Unlike
Scotland and Wales, Cornwall represents ambiguity
as a Celtic nation. Formerly Celtic-speaking, its
last native speakers having died before the nineteenth
century, for five centuries it remains an English
county. This paradox, accepted by many of its residents,
introduces this study by Bernard Deacon, Dick Cole,
and Garry Tregidga. (Cardiff: Ashley Drake-Welsh
Academic Press-Griffin Press, 2003. ISBN: 1-86057-075-5.)
Mebyon Kernow & Cornish Nationalism sums
up, concisely and dispassionately, the formation
of the 'Party for Cornwall' in 1951, its revivalist
and antiquarian predecessors, and its inspiration
for wider Cornish Solidarity pressure groups and
Cornish Assembly campaigns now agitating for de-evolution
in the wake of SNP and Plaid Cymru's successes over
the past decade.
The
language had faded well before industrialisation
took full hold over Cornwall. Contrasting with Welsh
and Scots nationalist efforts in the early 20c,
Cornish progressives took the momentum that erosion
of agriculture as a basis for most of its residents
provided, and celebrated the spread of the machine.

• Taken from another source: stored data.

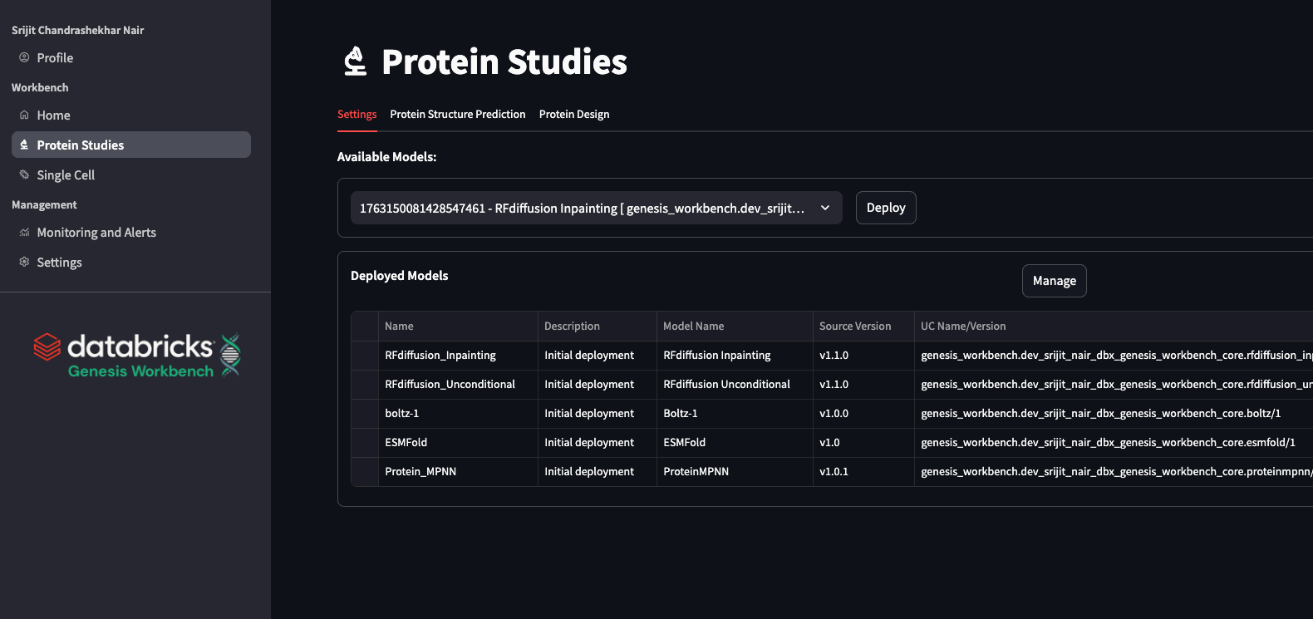Click the Name column header to sort

point(399,327)
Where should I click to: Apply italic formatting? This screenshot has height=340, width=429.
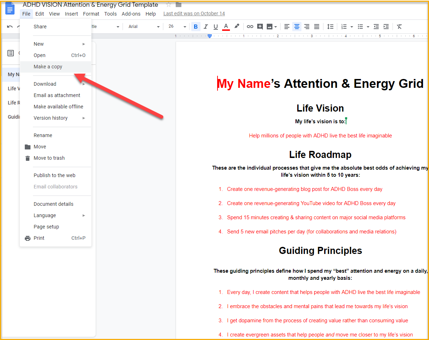(x=205, y=27)
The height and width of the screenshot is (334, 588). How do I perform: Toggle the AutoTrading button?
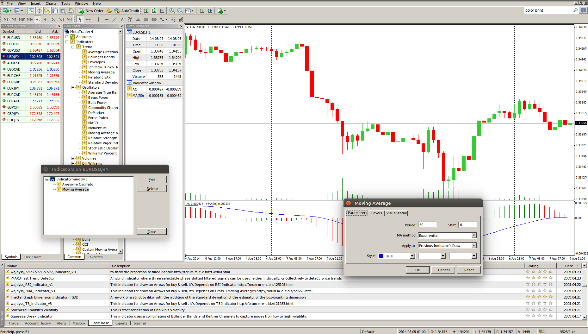pyautogui.click(x=127, y=11)
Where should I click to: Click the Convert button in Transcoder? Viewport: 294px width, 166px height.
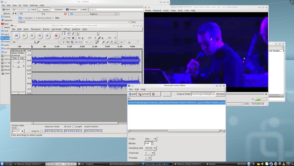click(x=144, y=94)
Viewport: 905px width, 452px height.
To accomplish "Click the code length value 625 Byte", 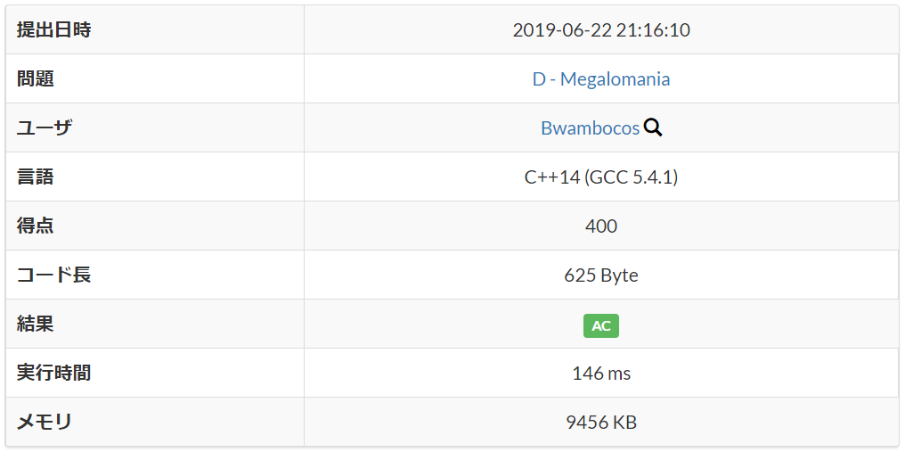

Yet, by the end of the last century, the last tin
mine having closed after millennia digging and refining
the metal that made Cornwall famed, the trust placed
in mechanisation had crumbled. Instead, the influx
of second-home owners from 'up-country' loomed,
along with the relegation of Cornwall as a touristed
but otherwise neglected backwater by Westminster,
as larger threats. Reasserting Cornish Celtic identity
has both played into the hands of those vacationing
or retiring there, and tricked those predicting
that cultural nationalism could never lead to political
activism among those once again proud to be Cornish,
not English.
The
second chapter surveys the early 20c language movement.

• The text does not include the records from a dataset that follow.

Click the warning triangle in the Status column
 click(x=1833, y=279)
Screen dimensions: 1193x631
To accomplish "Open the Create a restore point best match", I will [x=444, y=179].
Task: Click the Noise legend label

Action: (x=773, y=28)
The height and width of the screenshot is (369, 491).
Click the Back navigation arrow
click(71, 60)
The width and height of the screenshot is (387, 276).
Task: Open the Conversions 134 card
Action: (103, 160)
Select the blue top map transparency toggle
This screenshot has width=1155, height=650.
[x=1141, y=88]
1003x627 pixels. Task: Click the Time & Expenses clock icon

The Celtic Revival, as elsewhere in the Atlantic
archipelago, remained mired too often in antiquarianism.
Garbed druids were picturesque, but failed to use
their powers to halt emigration of the land's youth.

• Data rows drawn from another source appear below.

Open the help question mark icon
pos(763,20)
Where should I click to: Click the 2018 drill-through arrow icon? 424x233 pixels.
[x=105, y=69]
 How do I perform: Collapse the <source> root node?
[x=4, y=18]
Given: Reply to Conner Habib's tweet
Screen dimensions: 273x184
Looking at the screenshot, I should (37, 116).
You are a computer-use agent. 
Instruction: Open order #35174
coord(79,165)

Many who sought to resurrect the language fought
against any accompanying radicalism, paralleling
the Gaelic League-IRB Hyde-Pearse contentions. Henry
Jenner is here quoted in 1926 as claiming 'no wish
on anyone's part to translate the Irish political
expression "Sinn Fein" into Cornish, [or]
to agitate for Home Rule for Cornwall [or to] foment
disloyalty to England's King or the British Empire.'
(16) Jenner's assurances of an apolitical revival
showed how fearful many of the elder generation
could be about any revolution, given the scale of
Ireland's recent wars.
Only
at mid-century, in the postwar British reassessment
of conventional pieties, did nationalists form a
constitutional party, Sons of Cornwall, MK. Even
tiny nudges towards what was perceived as a call
for federalism or regional representation aroused
mainstream culturalists' fears echoing Jenner's
jitters. Under Richard Jenkins and other committed
activists, change began, however small. The competition,
the content, and the compromises could be tiny:
unable to select among three vying canonized candidates
to be Cornwall's patron saint, it was agreed to
consecrate the Duchy to their care as a trio.
But,
by the early 1960s, more substantive rather than
symbolic considerations loomed. Although the authors
make no mention, the parallel with Sinn Fein in
the Wolfe Tone Society ginger group of the mid-60s
sharpens the depiction of what confronted a miniscule
cadre. Young Cornish patriots, like their Irish
and other Celtic counterparts, longed for not nostalgia
but real advance into a politically relevant and
economically practical terrain upon which the recovery
by Celtic nationals of their land, their subsistence,
and their citizenship could be contested and won.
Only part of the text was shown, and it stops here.